I am trying to show this, but I am stuck on one part. Here is what I have so far: $$ \begin{align*} \langle x,\left(A+\mu I\right)x\rangle&=\langle x,Ax+\mu x\rangle\\ &=\langle x,Ax\rangle+\langle x,\mu x\rangle\\ &>0+\mu\langle x,x\rangle\\ &>-\lambda\langle x,x\rangle. \end{align*} $$
I'm stuck on showing that $\mu\langle x,x\rangle$ is positive because I only know that $\mu>-\lambda$. Any help would be appreciated.

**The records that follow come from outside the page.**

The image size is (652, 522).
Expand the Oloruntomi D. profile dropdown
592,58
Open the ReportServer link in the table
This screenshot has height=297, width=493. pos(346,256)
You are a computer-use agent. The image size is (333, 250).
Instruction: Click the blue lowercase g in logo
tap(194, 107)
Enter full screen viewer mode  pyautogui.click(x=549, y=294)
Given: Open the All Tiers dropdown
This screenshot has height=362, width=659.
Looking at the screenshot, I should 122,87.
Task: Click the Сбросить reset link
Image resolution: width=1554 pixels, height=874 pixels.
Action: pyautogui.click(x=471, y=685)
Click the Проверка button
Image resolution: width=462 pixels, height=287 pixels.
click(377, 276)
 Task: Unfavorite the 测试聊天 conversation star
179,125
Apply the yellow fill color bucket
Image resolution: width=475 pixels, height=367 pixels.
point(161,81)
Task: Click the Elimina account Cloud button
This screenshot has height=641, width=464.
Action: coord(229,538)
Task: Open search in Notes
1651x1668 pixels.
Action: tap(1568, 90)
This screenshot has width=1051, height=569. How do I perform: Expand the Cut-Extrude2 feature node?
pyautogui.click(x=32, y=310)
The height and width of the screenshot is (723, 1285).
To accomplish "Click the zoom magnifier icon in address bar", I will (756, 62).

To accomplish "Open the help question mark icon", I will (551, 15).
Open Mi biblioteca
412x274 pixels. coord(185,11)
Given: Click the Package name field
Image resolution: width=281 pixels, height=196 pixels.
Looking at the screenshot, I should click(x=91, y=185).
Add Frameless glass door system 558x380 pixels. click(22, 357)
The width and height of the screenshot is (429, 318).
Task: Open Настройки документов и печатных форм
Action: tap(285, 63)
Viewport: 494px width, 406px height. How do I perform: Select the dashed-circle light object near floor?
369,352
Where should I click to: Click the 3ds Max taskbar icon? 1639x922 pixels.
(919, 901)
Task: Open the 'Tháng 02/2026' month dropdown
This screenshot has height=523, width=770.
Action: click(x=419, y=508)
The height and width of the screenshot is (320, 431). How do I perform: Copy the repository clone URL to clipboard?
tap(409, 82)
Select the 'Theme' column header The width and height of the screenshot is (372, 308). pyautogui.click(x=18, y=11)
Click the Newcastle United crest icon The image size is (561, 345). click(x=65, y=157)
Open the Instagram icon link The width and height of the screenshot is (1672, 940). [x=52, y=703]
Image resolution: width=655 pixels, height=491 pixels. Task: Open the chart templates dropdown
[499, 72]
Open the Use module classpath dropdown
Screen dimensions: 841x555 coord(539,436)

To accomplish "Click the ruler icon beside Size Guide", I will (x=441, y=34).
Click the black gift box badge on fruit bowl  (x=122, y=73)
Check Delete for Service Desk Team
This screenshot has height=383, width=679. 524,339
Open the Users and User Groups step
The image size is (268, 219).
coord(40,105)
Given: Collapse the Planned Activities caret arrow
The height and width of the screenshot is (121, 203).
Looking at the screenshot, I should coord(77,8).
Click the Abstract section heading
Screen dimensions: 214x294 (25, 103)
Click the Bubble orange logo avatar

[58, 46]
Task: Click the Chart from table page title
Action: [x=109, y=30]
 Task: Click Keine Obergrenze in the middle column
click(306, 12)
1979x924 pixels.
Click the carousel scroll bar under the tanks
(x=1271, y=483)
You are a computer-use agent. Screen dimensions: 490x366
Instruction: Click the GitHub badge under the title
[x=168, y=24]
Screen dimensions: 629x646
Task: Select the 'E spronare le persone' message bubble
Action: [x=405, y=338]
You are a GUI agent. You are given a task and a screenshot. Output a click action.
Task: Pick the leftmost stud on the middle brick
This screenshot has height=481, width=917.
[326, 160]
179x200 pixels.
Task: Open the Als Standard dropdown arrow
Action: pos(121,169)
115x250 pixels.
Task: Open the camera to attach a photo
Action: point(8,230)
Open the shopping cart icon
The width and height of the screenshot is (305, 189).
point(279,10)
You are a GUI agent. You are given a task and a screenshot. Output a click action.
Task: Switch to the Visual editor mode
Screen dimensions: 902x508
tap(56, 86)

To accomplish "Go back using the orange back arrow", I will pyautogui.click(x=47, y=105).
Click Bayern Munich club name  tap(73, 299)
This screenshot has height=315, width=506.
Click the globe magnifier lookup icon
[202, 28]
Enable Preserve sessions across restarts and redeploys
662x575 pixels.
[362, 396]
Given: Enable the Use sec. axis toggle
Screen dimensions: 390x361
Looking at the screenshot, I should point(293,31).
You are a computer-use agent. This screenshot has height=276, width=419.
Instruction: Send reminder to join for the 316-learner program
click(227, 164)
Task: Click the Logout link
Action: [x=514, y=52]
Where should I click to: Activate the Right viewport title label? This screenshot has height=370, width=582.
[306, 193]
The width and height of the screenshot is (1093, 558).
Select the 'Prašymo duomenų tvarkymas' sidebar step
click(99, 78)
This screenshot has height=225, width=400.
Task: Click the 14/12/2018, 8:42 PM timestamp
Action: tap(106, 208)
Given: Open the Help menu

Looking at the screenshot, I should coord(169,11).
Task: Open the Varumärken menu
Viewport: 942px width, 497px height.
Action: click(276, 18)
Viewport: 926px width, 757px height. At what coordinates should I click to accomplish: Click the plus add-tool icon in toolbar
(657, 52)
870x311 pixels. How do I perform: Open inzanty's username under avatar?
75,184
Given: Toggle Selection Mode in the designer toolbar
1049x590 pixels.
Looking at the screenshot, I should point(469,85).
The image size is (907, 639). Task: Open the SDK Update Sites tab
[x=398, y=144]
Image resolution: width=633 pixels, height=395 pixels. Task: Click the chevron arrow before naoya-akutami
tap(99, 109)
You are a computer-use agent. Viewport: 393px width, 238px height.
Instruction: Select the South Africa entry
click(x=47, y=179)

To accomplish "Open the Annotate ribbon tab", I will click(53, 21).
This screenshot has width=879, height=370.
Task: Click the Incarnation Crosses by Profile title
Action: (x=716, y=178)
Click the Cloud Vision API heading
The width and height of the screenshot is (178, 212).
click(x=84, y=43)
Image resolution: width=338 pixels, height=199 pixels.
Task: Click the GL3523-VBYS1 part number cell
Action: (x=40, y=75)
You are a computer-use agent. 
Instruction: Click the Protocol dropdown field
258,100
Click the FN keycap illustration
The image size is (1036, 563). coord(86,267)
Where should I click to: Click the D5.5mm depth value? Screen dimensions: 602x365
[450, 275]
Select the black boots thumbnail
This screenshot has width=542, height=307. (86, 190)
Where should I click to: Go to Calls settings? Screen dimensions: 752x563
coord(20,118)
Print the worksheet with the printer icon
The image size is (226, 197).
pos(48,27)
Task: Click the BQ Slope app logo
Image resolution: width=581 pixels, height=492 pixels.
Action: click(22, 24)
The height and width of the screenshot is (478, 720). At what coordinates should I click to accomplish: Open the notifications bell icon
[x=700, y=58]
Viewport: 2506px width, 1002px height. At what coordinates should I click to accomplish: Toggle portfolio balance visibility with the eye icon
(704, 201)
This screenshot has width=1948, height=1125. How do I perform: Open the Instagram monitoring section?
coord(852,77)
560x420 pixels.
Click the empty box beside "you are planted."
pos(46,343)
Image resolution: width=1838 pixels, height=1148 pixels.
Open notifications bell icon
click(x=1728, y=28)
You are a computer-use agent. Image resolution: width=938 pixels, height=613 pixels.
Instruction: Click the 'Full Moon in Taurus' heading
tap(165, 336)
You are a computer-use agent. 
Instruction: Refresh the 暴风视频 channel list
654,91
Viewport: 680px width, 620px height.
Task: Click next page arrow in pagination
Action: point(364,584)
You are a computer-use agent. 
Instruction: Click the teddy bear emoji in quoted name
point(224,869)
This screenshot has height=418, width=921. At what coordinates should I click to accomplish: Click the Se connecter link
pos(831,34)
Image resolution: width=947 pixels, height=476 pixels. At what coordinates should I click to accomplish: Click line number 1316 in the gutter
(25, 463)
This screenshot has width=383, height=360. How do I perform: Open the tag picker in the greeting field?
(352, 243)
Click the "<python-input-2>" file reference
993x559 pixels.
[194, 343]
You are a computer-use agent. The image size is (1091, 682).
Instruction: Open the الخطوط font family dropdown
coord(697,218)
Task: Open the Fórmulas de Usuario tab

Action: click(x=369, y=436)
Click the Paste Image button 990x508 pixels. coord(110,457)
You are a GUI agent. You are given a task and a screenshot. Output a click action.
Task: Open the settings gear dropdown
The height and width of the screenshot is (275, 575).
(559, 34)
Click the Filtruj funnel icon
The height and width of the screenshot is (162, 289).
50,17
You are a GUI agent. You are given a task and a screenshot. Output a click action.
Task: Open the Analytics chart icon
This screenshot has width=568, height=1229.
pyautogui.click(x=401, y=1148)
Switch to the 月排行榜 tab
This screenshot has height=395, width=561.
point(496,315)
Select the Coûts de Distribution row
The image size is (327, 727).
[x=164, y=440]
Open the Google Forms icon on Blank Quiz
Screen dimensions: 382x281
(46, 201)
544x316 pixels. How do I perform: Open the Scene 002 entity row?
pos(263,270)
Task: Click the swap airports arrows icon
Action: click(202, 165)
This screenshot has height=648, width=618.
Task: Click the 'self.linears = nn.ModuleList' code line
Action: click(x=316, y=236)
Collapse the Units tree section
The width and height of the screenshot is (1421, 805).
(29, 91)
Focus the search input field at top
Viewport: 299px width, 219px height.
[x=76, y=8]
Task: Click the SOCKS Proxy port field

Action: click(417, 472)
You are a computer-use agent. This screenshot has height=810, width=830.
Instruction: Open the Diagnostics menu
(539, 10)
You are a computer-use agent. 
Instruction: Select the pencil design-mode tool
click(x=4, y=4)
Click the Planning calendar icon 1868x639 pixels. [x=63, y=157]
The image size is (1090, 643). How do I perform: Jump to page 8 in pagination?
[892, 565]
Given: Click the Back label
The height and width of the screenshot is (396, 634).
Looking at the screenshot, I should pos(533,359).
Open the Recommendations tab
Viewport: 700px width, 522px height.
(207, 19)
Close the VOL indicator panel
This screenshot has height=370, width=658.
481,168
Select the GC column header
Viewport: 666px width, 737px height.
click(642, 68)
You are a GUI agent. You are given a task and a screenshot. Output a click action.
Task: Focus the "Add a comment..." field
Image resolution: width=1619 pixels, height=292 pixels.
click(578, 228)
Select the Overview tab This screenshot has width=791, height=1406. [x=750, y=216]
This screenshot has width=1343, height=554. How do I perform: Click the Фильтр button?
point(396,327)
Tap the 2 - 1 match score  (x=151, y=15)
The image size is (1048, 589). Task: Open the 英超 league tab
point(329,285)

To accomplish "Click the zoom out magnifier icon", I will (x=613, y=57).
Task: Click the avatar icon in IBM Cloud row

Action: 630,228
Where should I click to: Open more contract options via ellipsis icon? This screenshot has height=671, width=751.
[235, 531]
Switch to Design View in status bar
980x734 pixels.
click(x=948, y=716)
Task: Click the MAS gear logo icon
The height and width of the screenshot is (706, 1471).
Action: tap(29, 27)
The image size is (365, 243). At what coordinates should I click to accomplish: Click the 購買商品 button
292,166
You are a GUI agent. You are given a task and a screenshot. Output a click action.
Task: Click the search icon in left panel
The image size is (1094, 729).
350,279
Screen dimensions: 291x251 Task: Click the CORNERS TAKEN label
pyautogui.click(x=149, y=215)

If $A$ is a positive definite symmetric matrix with smallest eigenvalue $\lambda$, then for all vectors $x$ we have
$\langle x, Ax \rangle \ge \lambda \langle x, x \rangle; \tag 1$
the easiest way I know to see this is to diagonalize $A$ by a suitable orthogonal matrix $O$, which will preserve the inner product:
$\langle Oy, Ox \rangle = \langle y, O^TOx \rangle = \langle y, Ix \rangle = \langle y, x \rangle, \tag 2$
where we have used the fact that
$O^TO = OO^T = I \tag 3$
in (2); then we have
$OAO^T = \Lambda = \text{diag}(\lambda_1, \lambda_2, \ldots, \lambda_n), \tag 3$
where $\lambda_1, \lambda_2, \ldots, \lambda_n$ are the eigenvalues of $A$. It is well-known that $A$ is also possessed of an orthonormal eigenbasis of vectors $e_i$ such that
$A e_i = \lambda_i e_i, \; 1 \le i \le n; \tag 4$
we may then write
$x = \displaystyle \sum_1^n x_i e_i, \tag 5$
and
$\langle x, Ax \rangle = \left \langle \displaystyle \sum_1^n x_ie_i, \sum_1^n x_i Ae_i \right \rangle = \left \langle \displaystyle \sum_1^n x_ie_i, \sum_1^n x_i \lambda_i e_i \right \rangle = \displaystyle \sum_{i, j = 1}^n x_ix_j \langle e_i, \lambda_j e_j \rangle$ $= \displaystyle \sum_{i, j = 1}^n x_ix_j \lambda_j \langle e_i,e_j \rangle = \sum_{i, j = 1}^n x_ix_j \lambda_j \delta_{ij} = \sum_1^n \lambda_i x_i^2; \tag 6$
now if
$\lambda = \min \{\lambda_1, \lambda_2, \ldots, \lambda_n \} > 0 \tag 7$
is the least eigenvalue, then (6) yields
$\langle x, Ax \rangle = \displaystyle \sum_1^n \lambda_i x_i^2 \ge \sum_1^n \lambda x_i^2 = \lambda \sum_1^n x_i^2 = \lambda \langle x, x \rangle; \tag 8$
therefore,
$\langle x, (A + \mu I)x \rangle = \langle x, Ax \rangle + \mu \langle x, x \rangle \ge \lambda \langle x, x \rangle + \mu \langle x, x \rangle = (\lambda + \mu) \langle x, x \rangle; \tag 9$
since
$\mu > - \lambda \Longleftrightarrow \mu + \lambda > 0, \tag{10}$
(9) becomes
$\langle x, (A + \mu I)x \rangle \ge (\mu + \lambda ) \langle x, x \rangle > 0, \tag{11}$
which shows that $A + \mu I$ is positive definite, the desired result. $OE\Delta$.